Arrivé au bord d’une descente, il constata que les pas avaient laissé place à une trace d’embarcation, peut-être une luge ? Après une grande inspiration, le Minotoboule s’élança et se mit à glisser sur son postérieur : il fila si vite qu’il décolla dans les airs au bout de la pente suivante ! Il se rétama un peu plus loin comme une vulgaire peluche. Face contre neige, il reprit ses esprits au son d’une fluette mélodie. Un tintement. Un bruit exécrable… Des grelots ! Entre peur et courage, la bête se releva et regarda tout autour d’elle : à quelques mètres seulement, elle aperçut une silhouette de petite taille, assise sur un paquet, en train de dévaler une pente. Le Minotoboule se rua en sa direction. À force de courir, ses muscles commençaient à brûler, mais il devait absolument mettre la main sur cette petite vermine !
Au fur et à mesure qu’il s'en approchait, il entendait un ricanement sur le rythme des grelots. Plus que quelques pas et… il se projeta en avant, bras tendus, toutes griffes dehors et… finit par l’atteindre ! Enfin ! Il tenait cette bestiole fermement dans sa paume. Quand il découvrit son visage, il fut stupéfait… et ravi qu’en réalité, il n’agisse pas d’un sale môme : c’était un Sakai Firefoux ! Coiffé de sa casquette cache-oreilles rouge, il ricanait tout de même comme un enfant avec qui on joue dans la neige, ce qui dégoûta le Minotoboule au point qu’il faillit le balancer, mais cette créature était le seul témoin dont il disposait.
« Pourquoi m’avez-vous volé ? Comment vais-je assurer ma tournée, tas d’ignobles gnomes ?! »
En guise de réponse, le Firefoux continua de glousser.
« Ne me force pas à faire ça… »
La menace du Minotoboule ne porta pas ses fruits. Alors, il dut se résoudre à… chatouiller la boule de poil jusqu’à ce qu’elle cède ! Pendant ce temps, il ne voyait pas le Mini Nuit’ sorti de nulle part pour récupérer le paquet cadeau du Sakai Firefoux. Ce dernier poussa la boîte jusqu’au sommet d’une pente, prit place dessus et se lança… mais rien ne se passa. Le Minotoboule retenait la cargaison et semblait très, très fâché. Dans ses bras, le Foux souriait. Soudain, un horrible gargouillement résonna dans la vallée. Cela faisait des mois que le pauvre Minotoboule ne s’était pas nourri…
Coiffé d’une casquette cache-oreilles rouge trop petite pour lui, emmitouflé dans une écharpe typique des Mini Nuit’, le Minotoboule remuait le contenu d’une casserole sur le feu à l’aide d’une cuillère en bois, en sifflotant. Ça sentait bon la sauce au poivre et le témoin récalcitrant ! Il s’approcha de la table pour fouiller les frusques des deux voleurs.

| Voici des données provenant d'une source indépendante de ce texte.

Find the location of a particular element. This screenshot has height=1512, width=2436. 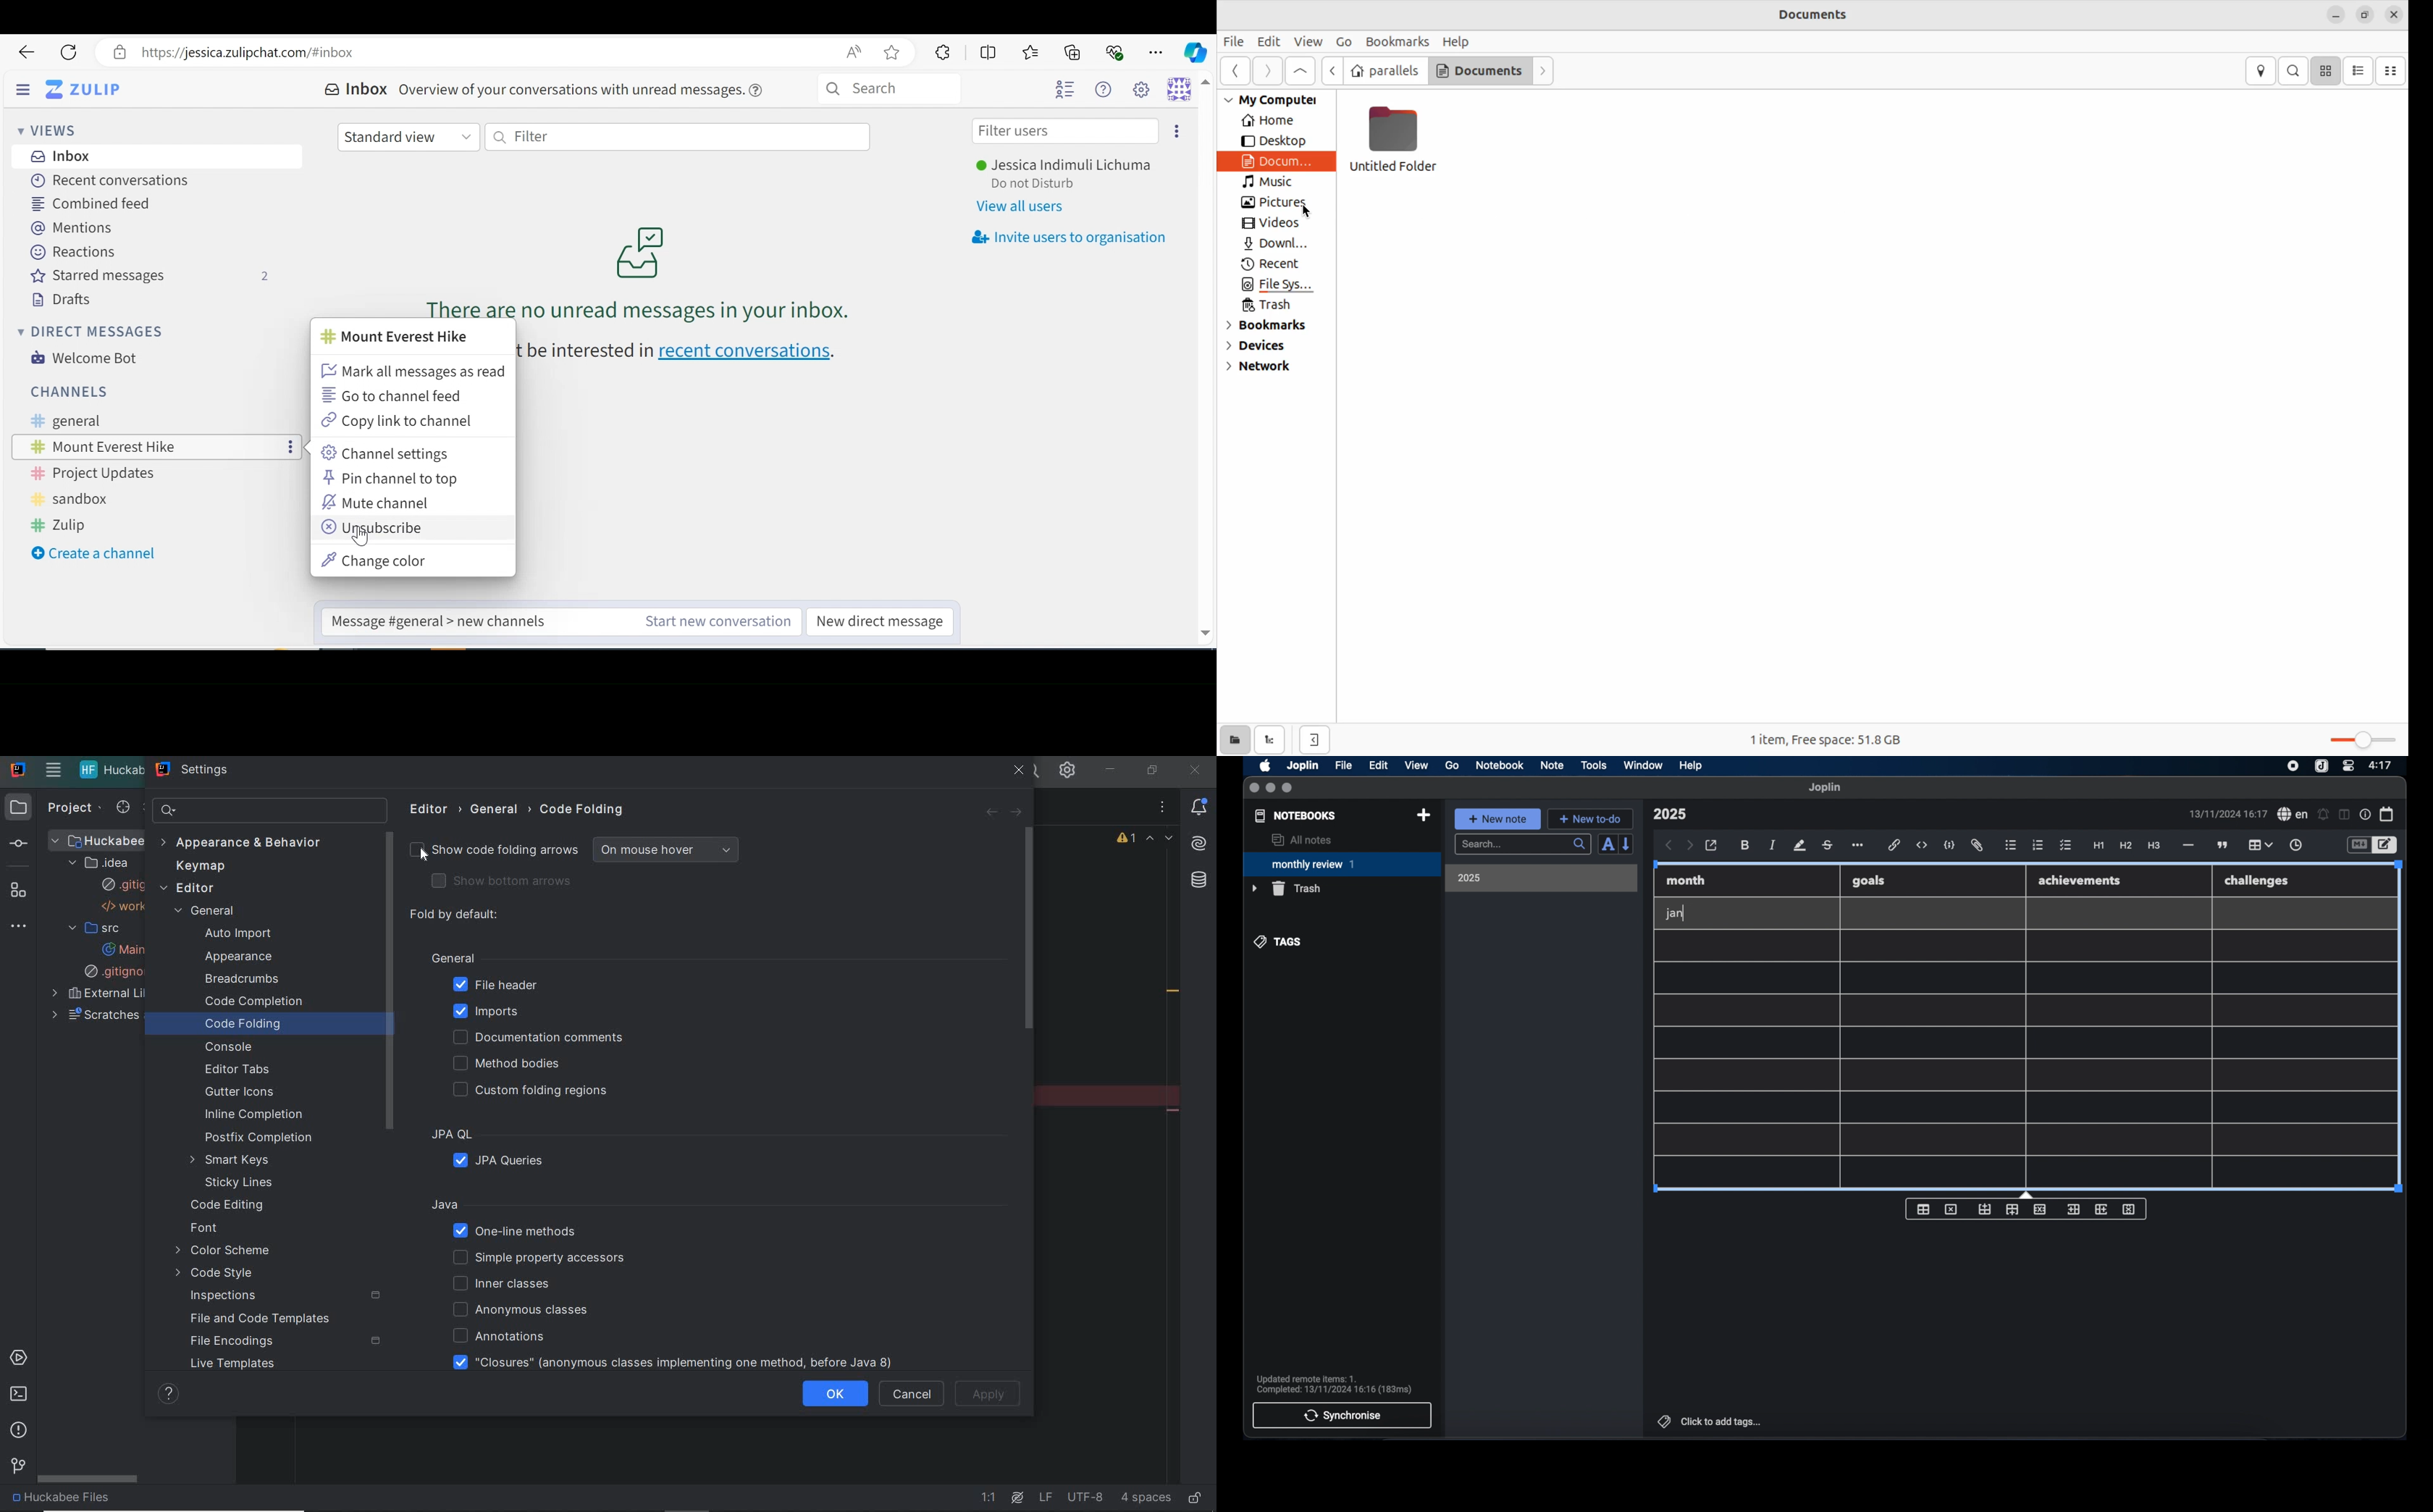

delete column is located at coordinates (2130, 1210).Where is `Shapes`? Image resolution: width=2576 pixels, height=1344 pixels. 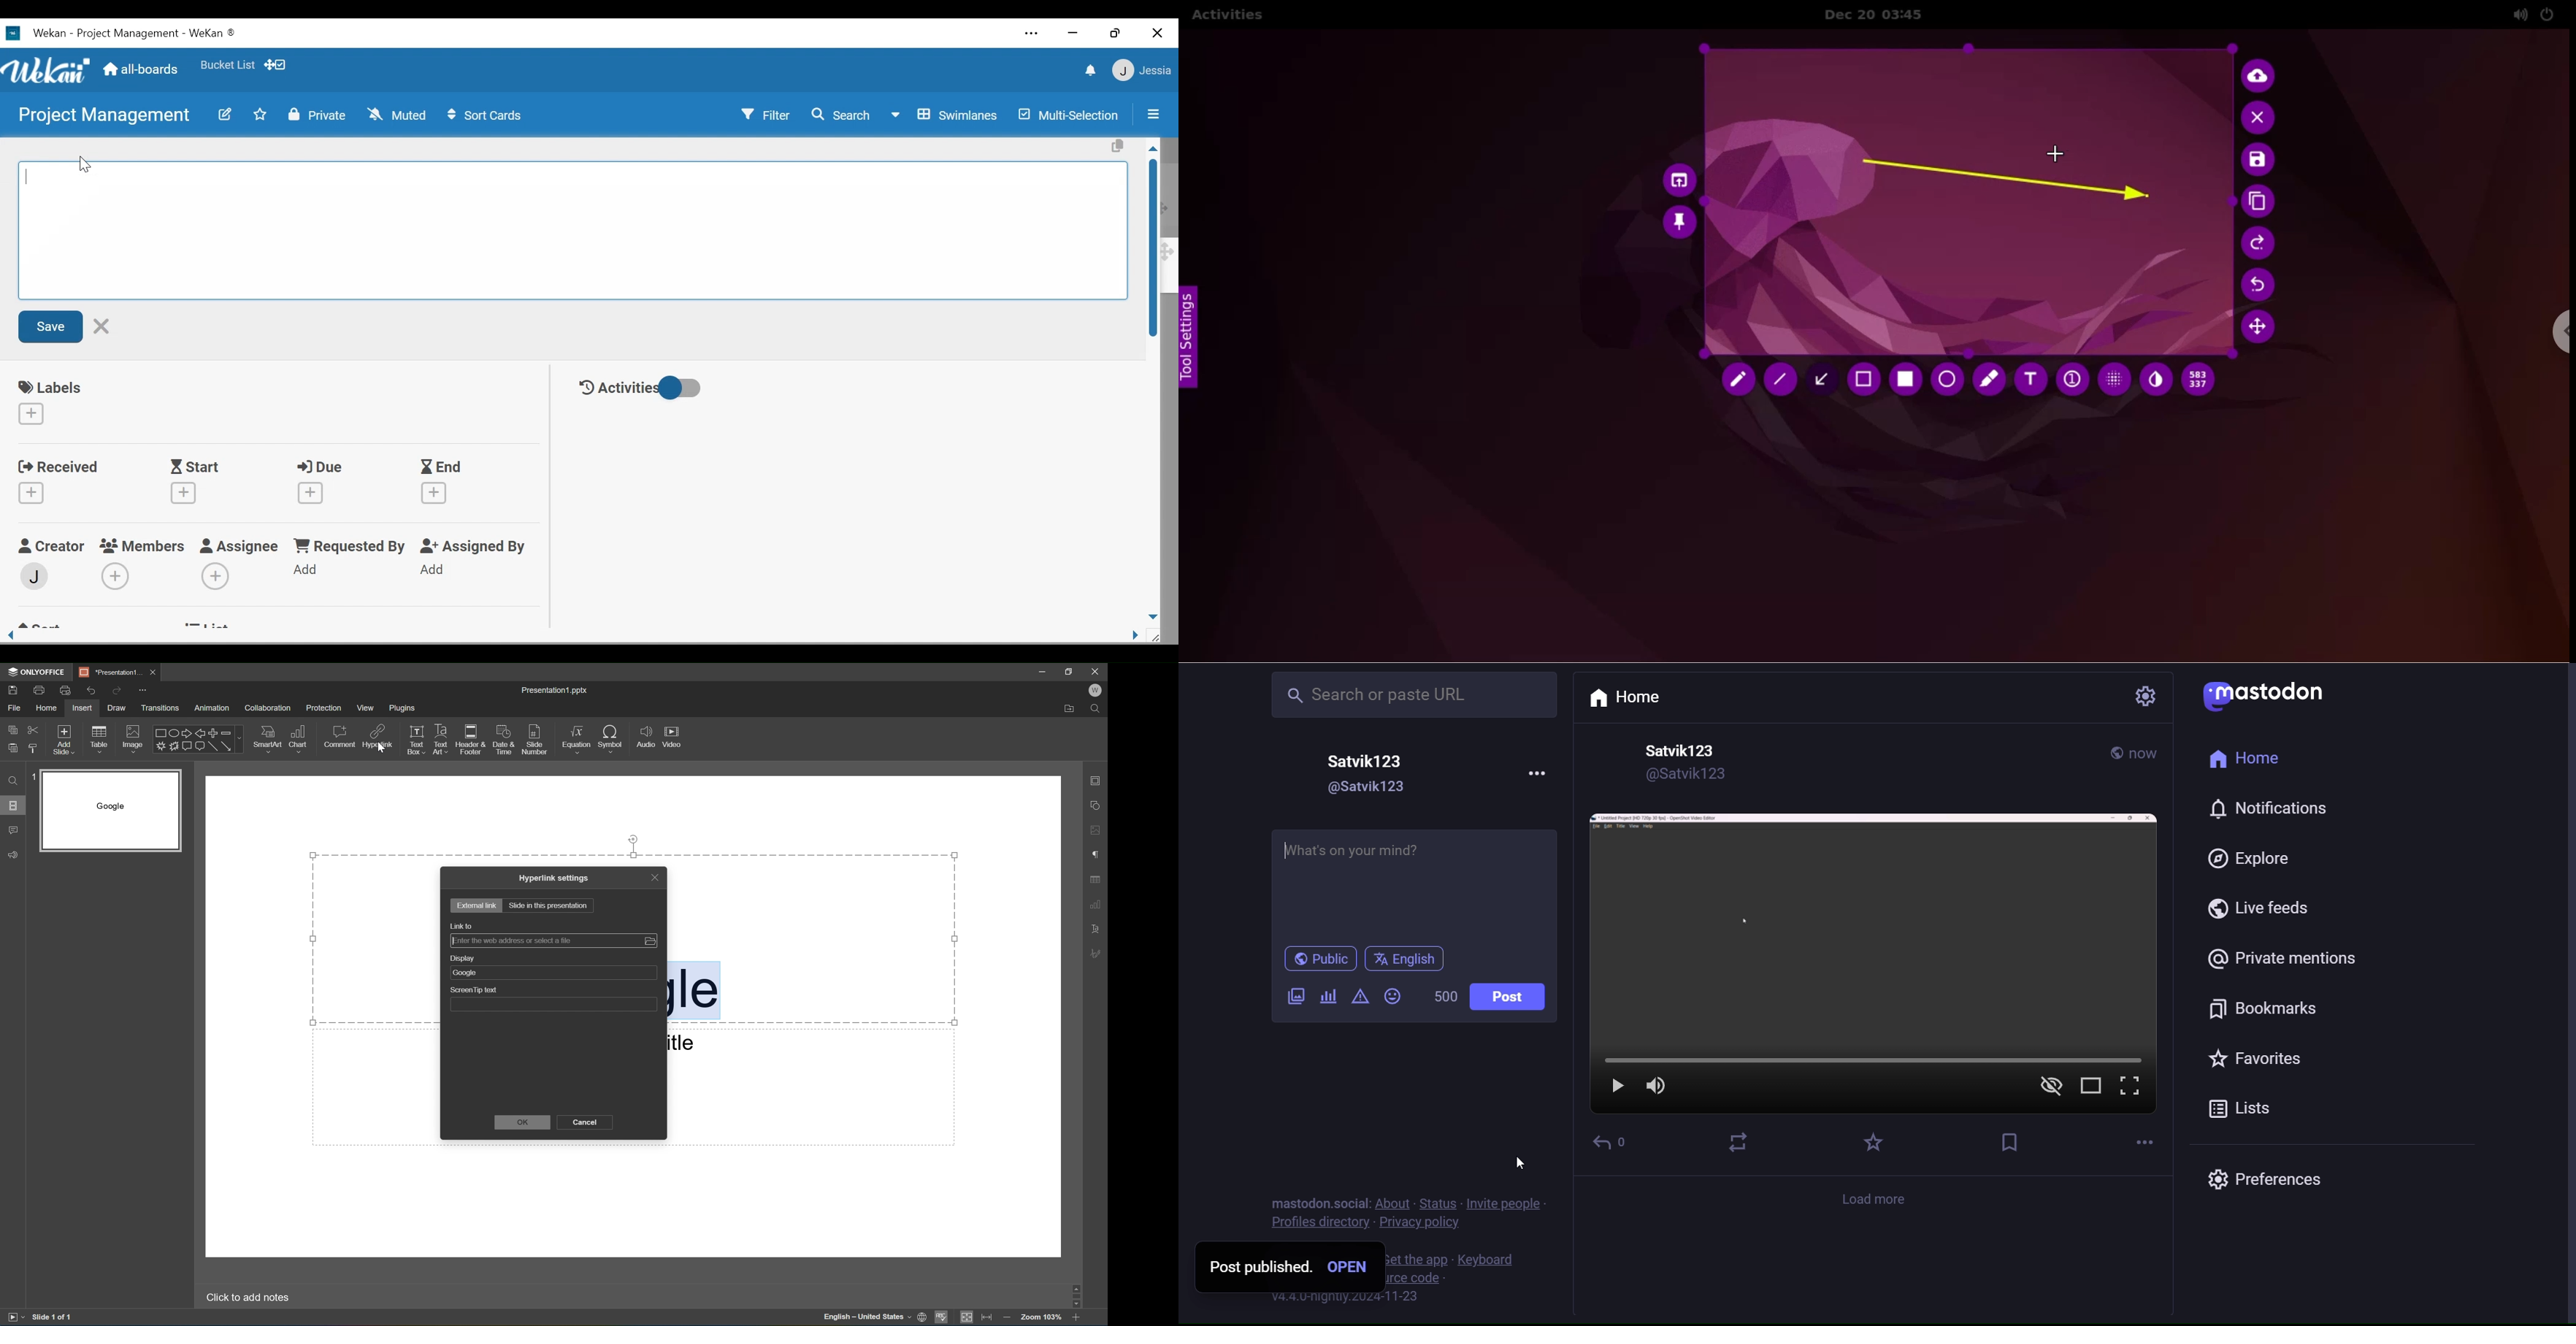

Il sortit de la poche de l’un d’eux un contrat : pour chaque paquet, ils recevraient chacun une bouboule de neige en sucre glace, un bonbon de Nowel et un sucre d’orge. Une carte de visite se détacha du feuillet. Le Minotoboule la ramassa et fronça les sourcils. Le nom indiqué lui était parfaitement inconnu : « Gronchon, boss errant sur l’île de Nowel, no 1 du frisson durant les fêtes ».